Schon vor dem rot-grünen Prostitutionsgesetz von 2002 versucht die Politik, Prostituierte zu schützen und Menschenhandel zu unterbinden. Zuhälter, die Menschen zur Prostitution zwingen, sie dabei ausbeuten oder kuppeln, können für bis zu fünf Jahre ins Gefängnis wandern (§ 181 a StGB // § 180 a Abs. 1 Nr. 2 StGB a). Zuhälterei und Förderung von Prostitution ist verboten. Prostituierten eine Unterkunft zu gewähren, hingegen nicht.

Sittenwidrigkeit: Kennzeichnend für die Zeit vor 2002: die Sittenwidrigkeit, eine etwas schwurbelige Norm. In zwei Paragraphen wird sie erwähnt. "Wer in einer gegen die guten Sitten verstoßenden Weise einem anderen vorsätzlich Schaden zufügt, ist dem anderen zum Ersatz des Schadens verpflichtet", lautet der eine (§ 826 BGB // § 138 Abs. 1 BGB), "Verträge sind so auszulegen, wie Treu und Glauben mit Rücksicht auf die Verkehrssitte es erfordern", der andere (§ 157 BGB). Die Sittennorm ist etwas, auf das sich die Gesellschaft mehrheitlich geeinigt hat. Prostitution ist deswegen eigentlich verboten, wird aber geduldet. Ein Zeichen dafür, dass sich schon seit langer Zeit die Geister darüber scheiden, ob Prostitution nun unsittlich sei oder nicht.
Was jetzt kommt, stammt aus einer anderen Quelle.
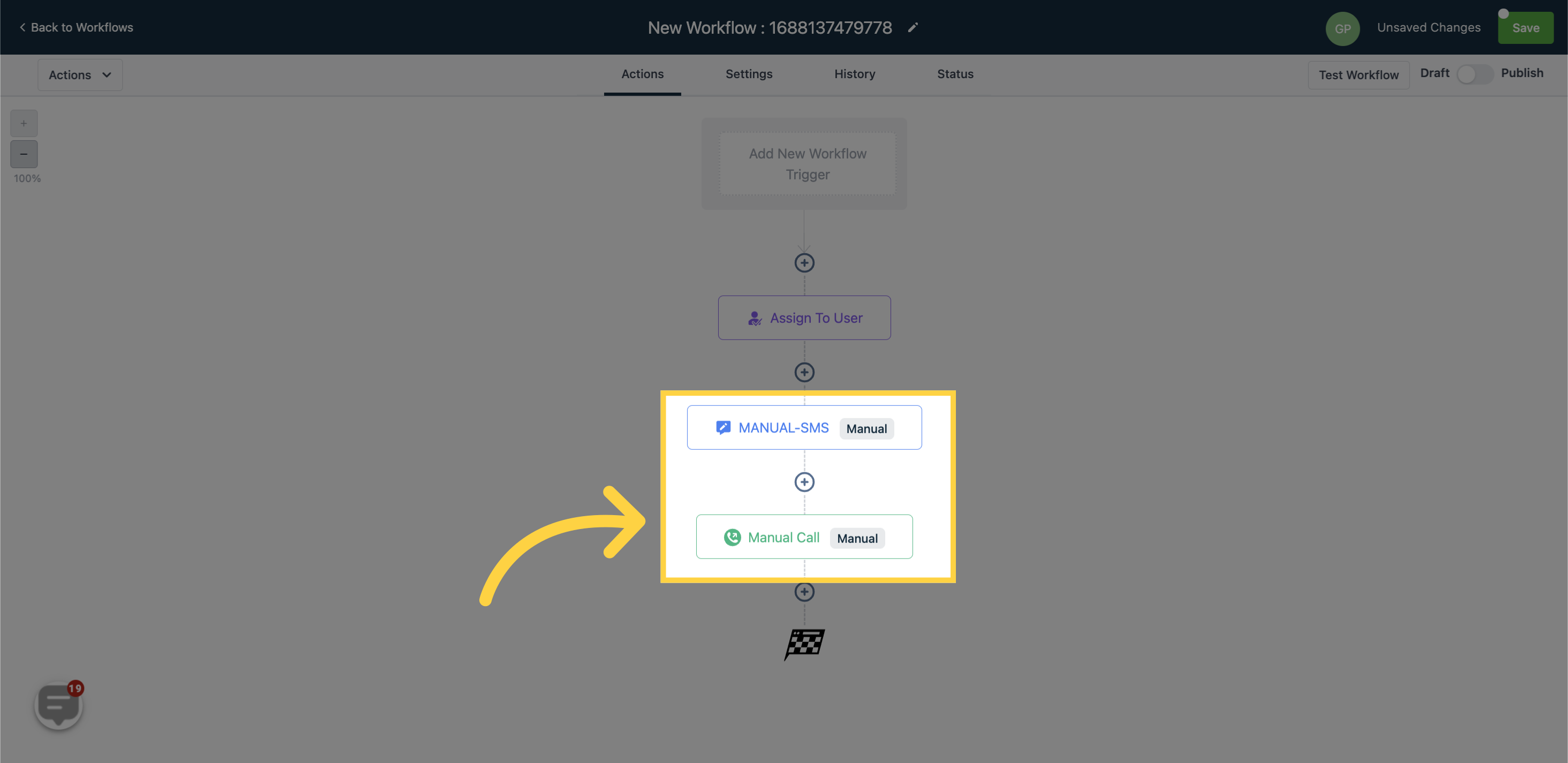Click the Back to Workflows link
The image size is (1568, 763).
[x=74, y=27]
Sperrbezirk: "Doch Rosi hat ein Telefon…" Die Spider Murphy Gang hat es richtig besungen: Rosi muss aufpassen, wo sie ihr Telefon aufstellt. Wer in einer Sperrzone erwischt wird, macht sich strafbar. (§§ 184 a, b StGB a. F.; jetzt: §§ 184 d, 184 e StGB; § 120 Abs. 1 OWiG)

Der älteste unter den Rotlichtparagraphen der Bundesrepublik stammt noch aus der Zeit ihrer Vorgängerin, der Weimarer Republik. Der Paragraph zur Bekämpfung von Geschlechtskrankheiten wurde 1927 eingeführt. Laut ihm dürfen Erkrankte zu Tests und Behandlung gezwungen werden. 1953 griff die Politik ihn wieder auf und verschärfte ihn sogar noch. Er galt bis 2002. (Paragraph Geschlechtskrankheiten §§ 4,15 GeschlKrG)
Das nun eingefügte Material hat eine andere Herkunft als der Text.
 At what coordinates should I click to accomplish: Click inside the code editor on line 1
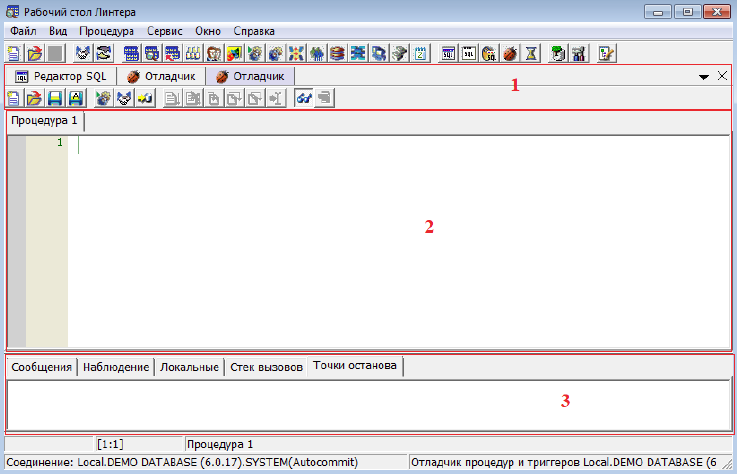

Freier trifft vor 2002 keine einzige gesetzliche Regelung. Und weil Prostitution eigentlich sittenwidrig ist und nur geduldet wird, haben Prostituierte nichts in der Hand, womit sie sich gegen zudringliche oder betrügerische Freier oder Bordellbetreiber wehren können. Sie haben auch keinen Zugang zur Sozialversicherung.

Seit 2002

Mit dem hehren Ziel, die Rechte der Prostituierten zu stärken und sie besser zu schützen, setzt die rot-grüne Regierung die Legalisierung der Prostitution durch. Das heißt: Die schwurbelige Sittenwidrigkeit trifft auf sie nicht mehr zu.
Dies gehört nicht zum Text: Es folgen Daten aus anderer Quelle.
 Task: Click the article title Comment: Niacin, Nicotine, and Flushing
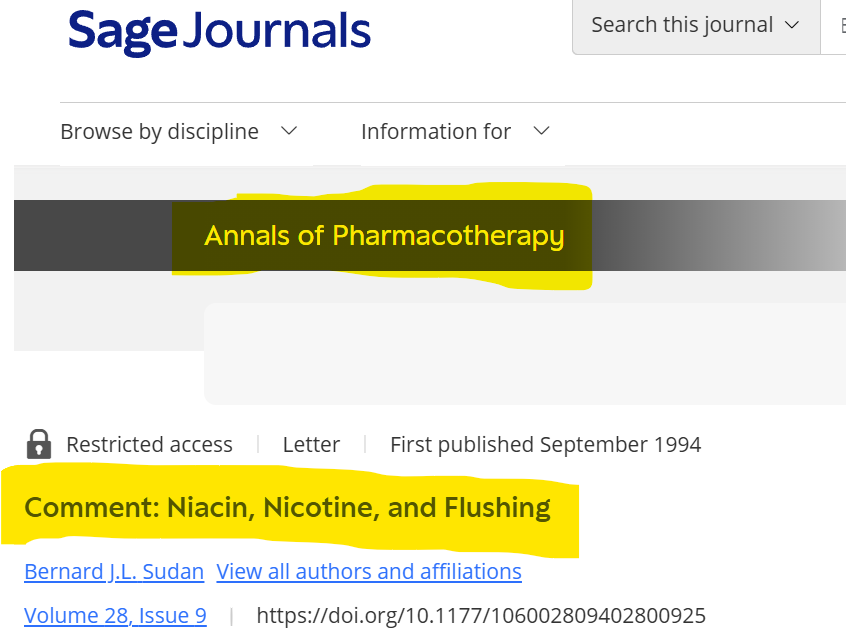288,508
Was Prostituierte jetzt dürfen:

Was sie nicht dürfen:

  • Für Sex werben
  • Sich in Sperrgebieten prostituieren
  • Minderjährigen ist Prostitution verboten

Kritik:

  • Noch immer scheinen die Maßnahmen gegen Menschenhandel und Zwangsprostitution bzw. Prostitution aufgrund einer Zwangslage nicht ausreichend.
  • Es fehlen Ausstiegshilfen.
  • Von der Legalisierung hätten vor allem die Bordellbetreiber profitiert, heißt es vonseiten vieler Verbände, es gibt Flatrateangebote, insgesamt bleibt den Prostituierten immer weniger Geld.

Ab 2017

Das neue Gesetz soll ab 2017 schrittweise umgesetzt werden: Der Bundestag soll noch vor der Sommerpause 2016 darüber abstimmen. Das Gesetz sieht vor:

  • Alle zwei Jahre müssen sich Prostituierte persönlich in den Kommunen melden.
  • Unter 21-Jährige müssen zweimal im Jahr zur Gesundheitsberatung, ältere jährlich.
  • Bordellbetreiber müssen ihre Betriebe genehmigen lassen. Sind sie zum Beispiel wegen Menschenhandels vorbestraft, dürfen sie kein Bordell leiten. Die Kontrollen werden enverschärft.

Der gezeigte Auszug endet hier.